Via Shakesville, this.

I come from a family of pack rats and I’m married to one, but fight the urge regularly. We have a relatively small place, and I’m claustrophobic. That, combined with my inability to work at all when things are a mess, contributes to twice-yearly epic cleanouts of shit that ends up at the Salvation Army or on Craigslist. When I quit my job two years ago, we got rid of almost all our CDs and a lot of books, too, which was harder that just chucking out holey socks and broken furniture. You never know when you’re going to go looking for a song or phrase and not be able to find it. Still, it was a storage issue. You can only build so many shelves.

During the horrific 2007 Summer of Suck when both Mr. A and I were unemployed, I came up with a plan that involved selling all our shit and our place and taking whatever meager proceeds that left us with and moving to Europe to live for a year or so while, like, herding sheep or something. It was the sort of thing that made perfect sense to me in my “fuck it, let’s just burn it all in a big pile in the street if the universe is going to treat us like this” state of mind; luckily or unluckily, Mr. A thought that was just about the stupidest idea I’d ever had.

(And I come up with some doozies on a weekly basis; my other plan was to jump on board the Tall Ships when they come into the harbor in Chicago and become crew, like a claustrophobe with no practical skills and someone who gets seasick doing dishes should live on a 19th century sailing ship.)

Those plans, though, weren’t about creating simplicity as much as they were about running away. I think if I had a big place I’d revert to a hoarding state; it’s ingrained that collections of things equal security. We look at open houses every once in a while and I think to myself, “If we bought that house (if we could afford that house) that would be the house I would die in. I would line it with books and unwrap all the old china I bought in thrift stores and we would never, ever be able to pack it all up again.” So maybe it’s a defense mechanism, living somewhere with tiny closets.

A.

6 thoughts on “Stuff

  1. my grandma A and great aunt are hoarders. grandma worse, but ebay has loved it. i am a hoarder, but i am letting more go. went thru my hundreds of CDs and took out over 100 to deal with. and tossed all of my saved magazines except SPY and washington monthly’s. gotta keep the SPYs.
    keeping far less paper. but you taint getting my books. tho i weeded those out to. keepin the old. ebay some. once it hits 60’s tackle my spare room again. gotta think ebay. resist keepin much of what i find at estate sales. now if i could cure my mom of the paper fetish.

  2. I fully expect the term “Collyer mansion” to be on the lips of the poor firepeople who have to dig us out one day.
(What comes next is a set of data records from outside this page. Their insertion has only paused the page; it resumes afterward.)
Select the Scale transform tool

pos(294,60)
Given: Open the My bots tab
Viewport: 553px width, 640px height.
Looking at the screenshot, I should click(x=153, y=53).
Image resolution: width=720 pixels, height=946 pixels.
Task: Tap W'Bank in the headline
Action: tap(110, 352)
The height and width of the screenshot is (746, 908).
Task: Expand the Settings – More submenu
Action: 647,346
I love my shit. But there is so much of it. One plan my sis and I have is to open a store with all our great stuff… when we’re old. Books, CDs, tapes, RECORDS???? Linens? I got linens– great tablecloths from the 40s and 50s. I need and love every 50 of them. STationery supplies? That would be the heart of our store. Only one thing made me feel better about my hoarding. There was an exhibit at the design museum with all of the Eames’ (hmmmm… was it the Eames?) stuff. They kept every nifty thing they ever got, too. But they had banks of flat files and dentist drawers to keep it all squirrelled away.

  3. Jeebs, A., I wish I had trouble working in a mess. My problem is that Mr. BuggyQ and I are both perfectly comfortable working in the midst of big piles of STUFF. As a result, both our house and our respective offices are in a constant state of near-avalanche.
    Sigh. This is why we never have friends over. We might lose them. (Literally, that is.)